### Task objective
Return each line below holding the string "gray".

### Data records
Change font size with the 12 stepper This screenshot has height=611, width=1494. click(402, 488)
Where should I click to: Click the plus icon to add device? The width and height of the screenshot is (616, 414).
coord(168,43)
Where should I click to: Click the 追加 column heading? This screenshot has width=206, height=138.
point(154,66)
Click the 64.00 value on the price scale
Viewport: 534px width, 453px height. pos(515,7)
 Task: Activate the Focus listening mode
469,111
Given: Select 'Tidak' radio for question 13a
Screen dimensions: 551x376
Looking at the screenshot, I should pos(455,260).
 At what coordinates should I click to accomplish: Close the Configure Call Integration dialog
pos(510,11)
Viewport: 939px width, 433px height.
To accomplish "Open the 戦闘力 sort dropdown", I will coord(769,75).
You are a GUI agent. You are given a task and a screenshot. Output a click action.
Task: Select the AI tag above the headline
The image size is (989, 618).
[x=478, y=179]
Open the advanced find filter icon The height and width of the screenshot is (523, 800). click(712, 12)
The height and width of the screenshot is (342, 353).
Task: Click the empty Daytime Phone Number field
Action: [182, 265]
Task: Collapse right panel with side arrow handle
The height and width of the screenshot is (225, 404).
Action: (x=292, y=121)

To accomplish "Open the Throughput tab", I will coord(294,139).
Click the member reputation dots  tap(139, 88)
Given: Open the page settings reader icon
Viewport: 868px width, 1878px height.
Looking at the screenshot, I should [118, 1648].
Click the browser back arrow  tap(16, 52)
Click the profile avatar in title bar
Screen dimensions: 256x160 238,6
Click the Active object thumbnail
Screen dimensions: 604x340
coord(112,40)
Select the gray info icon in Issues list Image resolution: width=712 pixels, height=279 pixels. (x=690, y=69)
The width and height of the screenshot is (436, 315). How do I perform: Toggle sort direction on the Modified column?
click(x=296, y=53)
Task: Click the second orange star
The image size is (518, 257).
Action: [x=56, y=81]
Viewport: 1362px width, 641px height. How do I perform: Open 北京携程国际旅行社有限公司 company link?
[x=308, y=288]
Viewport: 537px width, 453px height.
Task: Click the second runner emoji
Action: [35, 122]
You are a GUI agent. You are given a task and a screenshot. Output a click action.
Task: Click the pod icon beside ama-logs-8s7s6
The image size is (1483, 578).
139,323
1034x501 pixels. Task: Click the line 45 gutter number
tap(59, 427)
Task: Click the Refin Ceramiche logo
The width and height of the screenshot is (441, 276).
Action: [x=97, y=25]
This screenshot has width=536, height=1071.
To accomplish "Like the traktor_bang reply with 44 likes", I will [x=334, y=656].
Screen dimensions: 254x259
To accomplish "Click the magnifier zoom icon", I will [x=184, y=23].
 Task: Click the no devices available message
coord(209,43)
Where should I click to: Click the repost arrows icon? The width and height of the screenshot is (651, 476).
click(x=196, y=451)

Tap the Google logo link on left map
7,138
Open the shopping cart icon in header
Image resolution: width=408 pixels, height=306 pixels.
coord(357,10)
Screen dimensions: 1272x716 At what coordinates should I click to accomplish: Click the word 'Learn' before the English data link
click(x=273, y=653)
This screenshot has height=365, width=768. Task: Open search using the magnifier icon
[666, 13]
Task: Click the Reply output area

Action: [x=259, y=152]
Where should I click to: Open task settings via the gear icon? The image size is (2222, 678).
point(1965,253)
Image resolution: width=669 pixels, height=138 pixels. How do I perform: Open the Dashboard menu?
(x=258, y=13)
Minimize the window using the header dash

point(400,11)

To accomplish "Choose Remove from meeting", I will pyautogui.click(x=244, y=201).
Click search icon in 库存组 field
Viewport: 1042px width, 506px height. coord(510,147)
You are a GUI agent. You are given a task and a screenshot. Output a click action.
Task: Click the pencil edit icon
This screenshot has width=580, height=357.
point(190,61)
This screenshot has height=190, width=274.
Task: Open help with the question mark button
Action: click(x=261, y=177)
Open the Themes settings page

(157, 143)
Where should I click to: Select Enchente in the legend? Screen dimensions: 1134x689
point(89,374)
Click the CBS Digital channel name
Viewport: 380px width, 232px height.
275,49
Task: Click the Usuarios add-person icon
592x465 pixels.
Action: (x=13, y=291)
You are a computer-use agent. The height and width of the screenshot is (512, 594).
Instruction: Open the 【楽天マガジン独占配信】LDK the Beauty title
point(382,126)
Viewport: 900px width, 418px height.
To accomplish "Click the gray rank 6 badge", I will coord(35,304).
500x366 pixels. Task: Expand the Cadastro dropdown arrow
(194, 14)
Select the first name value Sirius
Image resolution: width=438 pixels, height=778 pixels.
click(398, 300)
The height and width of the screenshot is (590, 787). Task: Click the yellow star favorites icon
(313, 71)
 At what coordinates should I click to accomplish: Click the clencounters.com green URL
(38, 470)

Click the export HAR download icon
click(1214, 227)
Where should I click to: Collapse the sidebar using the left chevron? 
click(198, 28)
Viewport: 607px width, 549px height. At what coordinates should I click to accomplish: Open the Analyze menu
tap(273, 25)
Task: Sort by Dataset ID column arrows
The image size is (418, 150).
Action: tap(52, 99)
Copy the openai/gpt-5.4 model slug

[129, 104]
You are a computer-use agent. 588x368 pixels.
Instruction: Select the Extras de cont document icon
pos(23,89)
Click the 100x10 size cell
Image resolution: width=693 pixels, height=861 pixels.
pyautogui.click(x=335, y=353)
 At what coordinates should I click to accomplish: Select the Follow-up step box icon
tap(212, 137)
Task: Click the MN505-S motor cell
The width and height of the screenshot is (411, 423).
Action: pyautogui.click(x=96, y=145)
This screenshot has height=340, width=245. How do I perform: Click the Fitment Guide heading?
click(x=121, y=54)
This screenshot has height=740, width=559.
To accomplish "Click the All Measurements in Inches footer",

### Solution
Select the gray info icon in Issues list Image resolution: width=712 pixels, height=279 pixels. (x=690, y=69)
To accomplish "Click the gray rank 6 badge", I will coord(35,304).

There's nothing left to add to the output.